It might seem simple but choosing exterior paint colors can be one of the most difficult and time consuming phases of your entire home remodeling project. Well chosen paint colors can enhance your home’s curb appeal and even add value to your home.
Start by picking a color scheme, or several colors in a pattern. A good rule of thumb to follow is to use a ratio of color such as 60:30:10 as follows:
Body / Field Area – The largest area of your home is considered the field area or the body. 60% of the color should be used for this area. Most people choose a more neutral color for the field area and may take more risk with their trim colors.
Roof/Trim - 30% of the color should be utilized for the roof and trim. The color of the roof doesn’t have to match the trim paint color, but it should harmonize. The trim color is used on areas of your home such as the fascia boards, gutters, window trim, and entry doors. When choosing your trim colors, keep in mind that this color should complement the field area. The trim color defines the architectural details of your house. If you feel the need to be more creative, your exterior accent colors are perfect for showing your boldness and, when used sparingly, can draw the right amount of attention to your front door, pediments, and/or shutters.
Architectural Details – 10% of a different color can be given to details such as shutters, decorative molding, doors, brackets, columns and porch decks and ceilings. This is a fun area of color to play with to show dramatic emphasis or just a little for your accents depending on how dark the shade of color you choose.
One of the easiest ways to find a color scheme idea is to drive around neighborhoods to see what appeals to you. This is not only a great way to figure out what you like, but it is also a tremendous help for anyone who has difficulty visualizing what their house will look like from a color swatch or wheel. If you see a home color that you love, don’t be afraid to ask the homeowner for the manufacturer and color they used. You will be surprised how flattered most people are that you liked their colors and they will probably be only too glad to share all their paint information, down to the last detail. Most paint stores will have brochures that suggest color combinations. Some paint manufacturer websites even have color selection software to help you visualize what the final project will look like.
When choosing your paint colors, make sure you choose a color that will last, meaning they will maintain their freshness and intensity for a long period of time. Darker colors will fade faster because they absorb more heat and are prone to damage from UV rays. If you prefer darker colors, adding gloss or sheen will help prevent damage from UV rays and reduce fading.
Lighter colors tend to make a house look larger and dark colors will do the opposite. Currently, lighter colors are the popular trend, but this alone shouldn’t be the deciding factor. This is just a consideration to help narrow down the endless possibilities of colors.
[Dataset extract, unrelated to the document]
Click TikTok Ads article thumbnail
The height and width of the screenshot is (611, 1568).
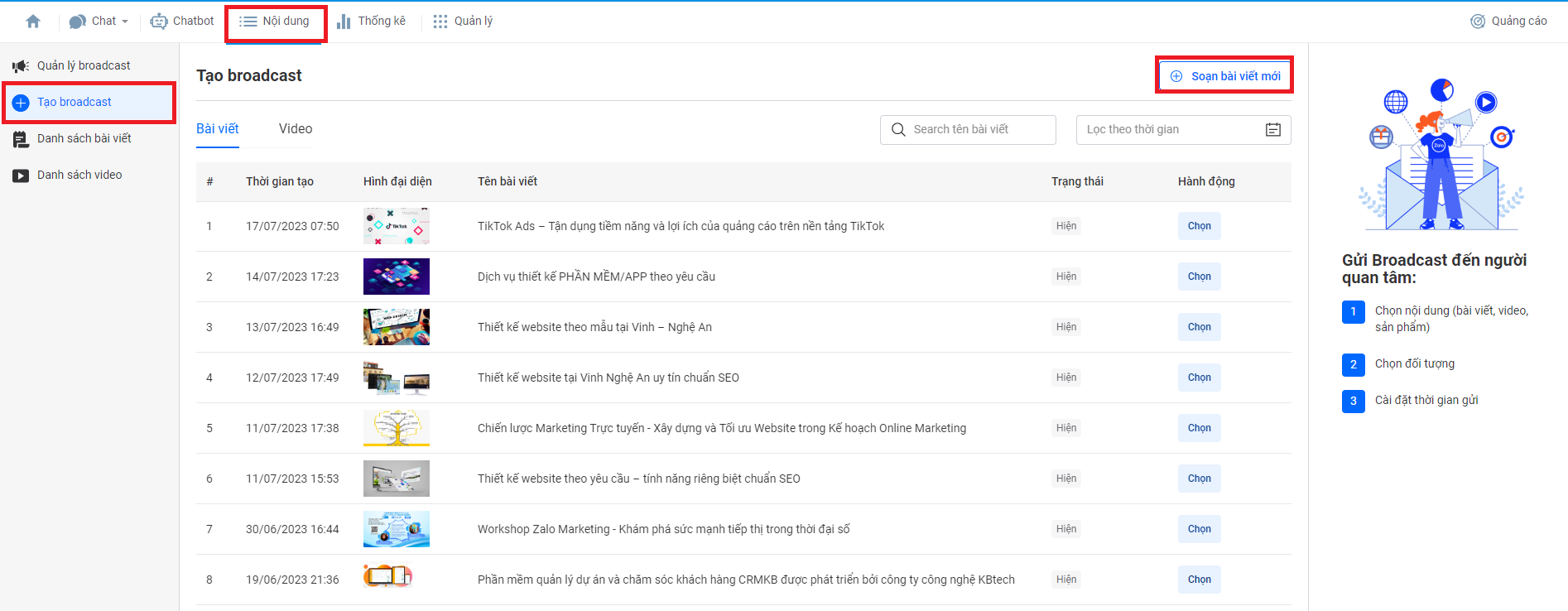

Not only do you need to pick the actual colors of your home, but you need to decide to choose the finish of paint to get in each of those colors. Typically, for the body of the home a flat or satin paint is used. A flat (matte) finish will add to the natural architecture of your home and is a great choice for hiding imperfections that are sometimes present in wood. A satin paint has a soft sheen with excellent performance, providing a longer lasting protection from UV rays and the elements than flat. It can be used on the body, trim, shutters and fascia. A semi-gloss is ideal for trim, doors, shutters, and architectural trim and has maximum durability. A gloss finish has excellent adhesion and is also ideal for trim, doors, shutters, and architectural details.
Because actual color and finish cannot be grasped as easily with a paint swatch or on a computer screen, it is ALWAYS a good idea to pick up samples from your local paint store and paint the sample colors onto your home. Choosing a side of your house that is least visible and with adequate light, paint sample areas large enough to obtain a good idea of what the color will look like, and be sure to let the paint sit for a couple of days to be sure the color does not change as it cures.
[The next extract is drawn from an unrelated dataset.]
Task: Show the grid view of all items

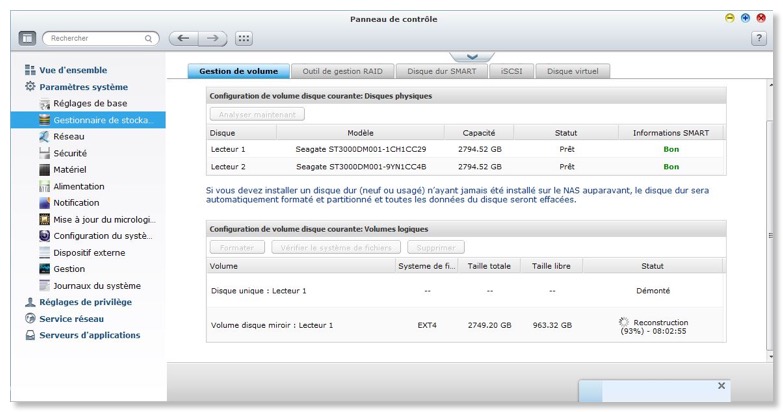Action: click(244, 38)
Once you have completed painting sample areas, “live” with the colors for a few days, viewing them in the lighting during different times of day. You might discover that a color that you thought was your final selection during the morning looked entirely different and unattractive in the waning afternoon light. This is also a good time to invite a few friends or neighbors with good “design sense” to view your samples and share their advice. If your neighborhood requires approval by an architectural control committee, this is definitely the time to arrange for their visit. Good luck and happy painting.